Dave: Along the same lines, you also suggest trading stocks that are going to be deleted from the indexes. Most people trade stocks that are being added to the index, as do the index funds. This deletion concept seems odd to me. How do you play deletions from the indexes?
James: We buy the day the stock is deleted, right (we hope) when all the irrational selling pressure being placed on the stock by index funds selling, is over. The same concepts apply as in the bankruptcy system.
Dave: The 200-day moving average is one of the most talked about and utilized technical indicator. Does the 200-day MA work in the traditional manner and what is the best way to use the 200-day MA?
James: So many media pundits use the 200-day MA to make a meaningless point to fill up airtime that its lost all value as a technical indicator.
Dave: What can you tell our members about trading gaps ? Does the traditional wisdom that gaps fill stand up to testing?
James: Gaps are the physical representation in the markets of the concepts of “fear” and “greed”. When there is fear, a stock gaps down. When there is greed, a stock gaps up. Most books talk about exhaustion gaps, continuation gaps, etc without ever demonstrating how to determine which gaps are which. Testing is the way to determine this and take advantage of the fear and greed associated with these moves. Normally I only like to trade gap downs. Gap ups tend to keep going. And who am I to get in the way of people’s passion?

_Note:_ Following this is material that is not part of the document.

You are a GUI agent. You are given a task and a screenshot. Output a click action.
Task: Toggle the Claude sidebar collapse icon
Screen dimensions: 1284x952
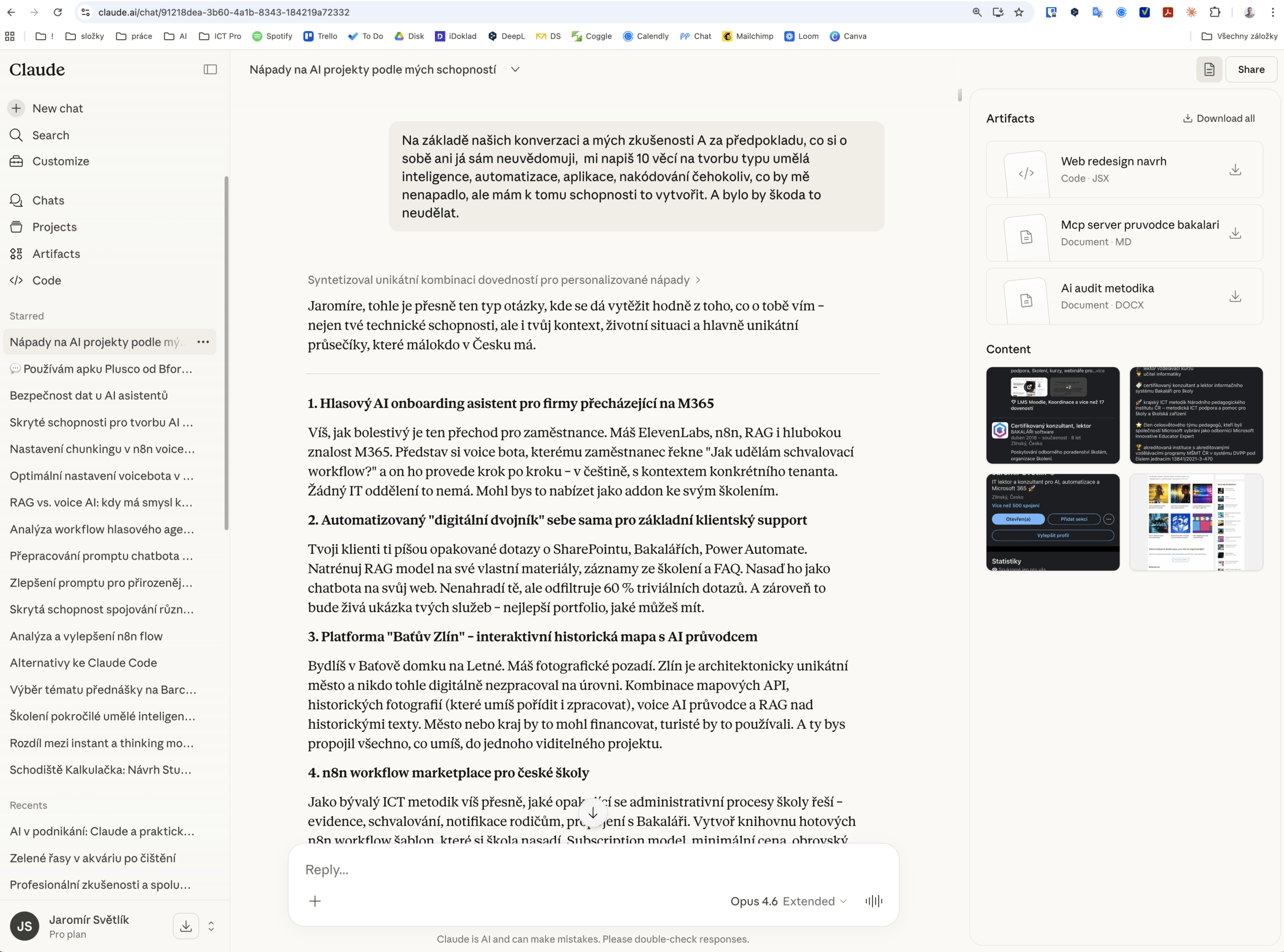click(210, 69)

Dave: Interesting, so going short is not the opposite of going long. Can you elaborate on this concept?
James: Let's look at the basic facts. Short selling doesn’t even work in a bear market. If you look over the past 15 years, almost any time the Nasdaq 100 index moved up over 4% or more in a day occurred during the bear market years of 2000-2002.
Another example is to look at the CSFB Dedicated Short Bias index made up of hedge funds that only short stocks. As a group they had a negative return in 2001. So the best short sellers ever, guys who spend 25 hours a day trying to short stocks and make people’s lives miserable, had a negative return in one of the worst bear market years ever. They stink.
Dave: The extreme convertible arbitrage certainly has the sexiest name. What is ECA and how can a trader utilize this complex sounding technique?
James: I love this strategy personally and it works great in bear market years such as 2002. It combines the concepts of mean reversion with ideas in convert arbitrage. The basic idea is that you find a stock that has been tanking (for instance, all the energy stocks in 2002) and you go long the preferred of that stock (if it exists) and short the stock. For instance, AES-C, the preferred of AES, was offering a 20% yield while AES was diving on fears of bankruptcy. A deeper dive on the stock showed that all of AES’s operations in other countries has debt that was non-recourse to the parent company, meaning that the preferred wouldn’t be effected and AES was most likely safe from bankruptcy, securing the 20% yield. That said, if AES went bankrupt then the stock would continue to plummet, making the short work out. The key is determining the proper ratio between the preferred and the common and for that you need a combination of backtesting and an understanding of the fundamentals.
Dave: Are there any final words you would like to leave us with?
James: Trading is the most miserable thing you can ever do with your life. Give it up now.
Dave: Wow, this has really been an insightful discussion. Thank you for joining us !
James: Dave, good luck with your venture and thanks for letting me do this.